「検索」ではなく「回遊」を重視せよ
消費者の検索行動を探っていると、面白い事実が浮かび上がってくる。
例えば検索の仕方で言うと、新型コロナウイルスについて調べたい場合、大抵の人は「コロナ」で検索する。以下googleのトレンドキーワード分析から引っ張ってきたが、面白いことに正確な名前になるほど検索数は相対的に低いことがわかっている。
順番としては「コロナ」>「コロナウイルス」>「新型コロナウイルス」となり、検索の際は面倒な入力を省く癖がここで伺える。
他のワードもみてみよう。
次は「東京ディズニーランド」で分析してみる。
すると、これもまた「ディズニー」>「ディズニーランド」>「東京ディズニーランド」という順番になった。
ディズニーという単語がそのままディズニーランドに直接関連するかというとそうではない気もするが、トレンドの推移がほとんど同じ線を描いていることから、おそらくだいたいは合ってるはずである。
これらのことからわかることとして、
・消費者は検索するとき、いちいち全ワードで検索しない
ということであり、ここから得られる示唆は、
・消費者は「検索する」ために「何かを入力する」ことを嫌う
ということだ。
この気づきは、実はECサイトなどの購入体験につながる話として関連してくる。ネットショッピングなどにおいて、たいていの消費者は、わざわざ自ら検索したりすることがうっとうしいときがある。なぜなら、ほとんどの買い物客が「ぷらぷらと買い物」にきているからである。
何か特定のものを買う目的がある人はその品を目当てに検索するだろうし、ピンポイントで探しにくる。例えば単4の乾電池が欲しい!となれば、ドラッグストアでもアマゾンでもなんでもいいが、オフラインでは売り場の中から電池コーナーを探し、オンラインでは「単4乾電池」と指名検索をする。

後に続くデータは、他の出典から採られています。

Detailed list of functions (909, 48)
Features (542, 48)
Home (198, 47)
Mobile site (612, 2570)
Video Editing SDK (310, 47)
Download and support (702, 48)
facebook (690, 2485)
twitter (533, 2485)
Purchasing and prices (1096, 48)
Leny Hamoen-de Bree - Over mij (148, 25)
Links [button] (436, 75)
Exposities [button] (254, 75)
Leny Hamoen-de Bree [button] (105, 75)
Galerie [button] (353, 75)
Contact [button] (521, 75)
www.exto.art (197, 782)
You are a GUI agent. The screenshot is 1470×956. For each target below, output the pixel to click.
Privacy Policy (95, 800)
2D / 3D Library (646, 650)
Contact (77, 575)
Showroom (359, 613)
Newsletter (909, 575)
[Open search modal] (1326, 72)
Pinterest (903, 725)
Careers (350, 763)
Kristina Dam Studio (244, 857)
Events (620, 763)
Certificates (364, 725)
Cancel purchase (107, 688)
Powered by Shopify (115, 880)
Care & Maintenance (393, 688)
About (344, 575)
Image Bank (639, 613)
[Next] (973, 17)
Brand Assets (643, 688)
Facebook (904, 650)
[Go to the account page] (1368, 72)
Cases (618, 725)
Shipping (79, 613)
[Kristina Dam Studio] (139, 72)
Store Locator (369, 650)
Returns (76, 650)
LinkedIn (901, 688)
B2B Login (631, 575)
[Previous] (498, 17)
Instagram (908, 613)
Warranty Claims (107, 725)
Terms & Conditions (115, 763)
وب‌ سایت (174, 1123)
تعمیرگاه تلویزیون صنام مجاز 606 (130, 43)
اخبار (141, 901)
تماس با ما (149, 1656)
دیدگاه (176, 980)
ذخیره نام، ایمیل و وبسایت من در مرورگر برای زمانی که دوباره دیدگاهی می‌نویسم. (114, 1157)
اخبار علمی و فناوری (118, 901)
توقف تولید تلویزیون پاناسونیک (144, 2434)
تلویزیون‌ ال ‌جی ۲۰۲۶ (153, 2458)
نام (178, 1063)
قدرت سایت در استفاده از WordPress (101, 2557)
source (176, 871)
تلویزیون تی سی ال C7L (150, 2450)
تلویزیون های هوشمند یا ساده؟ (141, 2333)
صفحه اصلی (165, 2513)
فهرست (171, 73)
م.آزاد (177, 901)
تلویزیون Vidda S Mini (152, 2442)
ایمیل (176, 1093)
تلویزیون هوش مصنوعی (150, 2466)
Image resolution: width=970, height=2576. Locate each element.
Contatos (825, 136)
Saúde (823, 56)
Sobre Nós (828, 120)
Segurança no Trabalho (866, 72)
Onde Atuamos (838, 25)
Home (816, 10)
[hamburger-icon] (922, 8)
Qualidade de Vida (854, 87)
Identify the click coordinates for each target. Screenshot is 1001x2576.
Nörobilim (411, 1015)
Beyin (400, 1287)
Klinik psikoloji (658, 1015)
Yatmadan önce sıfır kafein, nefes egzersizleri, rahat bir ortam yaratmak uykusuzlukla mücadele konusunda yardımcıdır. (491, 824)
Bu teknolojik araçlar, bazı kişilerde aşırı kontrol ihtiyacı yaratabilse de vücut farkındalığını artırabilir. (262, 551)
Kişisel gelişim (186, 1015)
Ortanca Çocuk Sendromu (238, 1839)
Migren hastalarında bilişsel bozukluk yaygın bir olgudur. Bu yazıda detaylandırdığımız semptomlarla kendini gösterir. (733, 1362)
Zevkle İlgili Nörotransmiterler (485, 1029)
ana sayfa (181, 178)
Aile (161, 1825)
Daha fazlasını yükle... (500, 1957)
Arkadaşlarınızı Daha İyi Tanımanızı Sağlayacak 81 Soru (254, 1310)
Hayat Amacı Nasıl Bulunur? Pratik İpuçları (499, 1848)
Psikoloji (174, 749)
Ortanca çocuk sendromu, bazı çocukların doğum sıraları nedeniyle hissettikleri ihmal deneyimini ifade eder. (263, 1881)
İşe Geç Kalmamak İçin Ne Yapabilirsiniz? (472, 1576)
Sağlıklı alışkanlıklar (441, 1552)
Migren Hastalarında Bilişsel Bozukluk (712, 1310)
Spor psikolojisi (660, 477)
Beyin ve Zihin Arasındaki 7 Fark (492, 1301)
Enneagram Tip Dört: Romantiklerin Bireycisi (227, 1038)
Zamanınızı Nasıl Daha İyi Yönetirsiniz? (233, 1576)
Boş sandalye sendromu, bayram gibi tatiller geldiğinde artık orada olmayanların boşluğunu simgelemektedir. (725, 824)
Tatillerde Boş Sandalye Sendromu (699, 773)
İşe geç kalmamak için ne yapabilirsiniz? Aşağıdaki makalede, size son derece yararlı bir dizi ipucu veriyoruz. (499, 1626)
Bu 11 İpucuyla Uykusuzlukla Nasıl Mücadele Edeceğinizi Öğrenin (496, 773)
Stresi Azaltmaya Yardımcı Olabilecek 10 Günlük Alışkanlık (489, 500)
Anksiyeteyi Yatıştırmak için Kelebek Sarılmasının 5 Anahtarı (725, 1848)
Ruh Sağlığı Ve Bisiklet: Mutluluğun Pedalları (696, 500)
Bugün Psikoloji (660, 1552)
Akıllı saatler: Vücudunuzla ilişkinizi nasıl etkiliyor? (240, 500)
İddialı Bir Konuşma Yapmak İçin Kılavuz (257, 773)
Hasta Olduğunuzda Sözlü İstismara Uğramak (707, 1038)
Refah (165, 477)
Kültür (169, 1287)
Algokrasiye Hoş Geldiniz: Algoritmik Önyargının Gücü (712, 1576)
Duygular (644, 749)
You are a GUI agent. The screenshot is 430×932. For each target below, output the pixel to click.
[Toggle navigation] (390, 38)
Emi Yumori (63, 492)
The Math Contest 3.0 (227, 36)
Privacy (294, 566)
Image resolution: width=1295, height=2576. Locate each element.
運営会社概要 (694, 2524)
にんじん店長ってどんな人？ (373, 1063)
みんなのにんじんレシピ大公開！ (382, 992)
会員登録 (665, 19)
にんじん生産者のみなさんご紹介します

しかし、単にウィンドーショッピングをしにきた人、ぷらぷら何の目的もなくきた人にとって、検索するという行為はなかなか難しい。
彼らが行う行為は、検索ではなく、「回遊」である。大抵の買い物客は「回遊」を目当てに来ている。
コロナによってECの売上はかなり全体的に上がっていて、今後もネットショッピングの価値は高まってくる。そうした時に、この「回遊」をどうデザインするか、というのが鍵となる。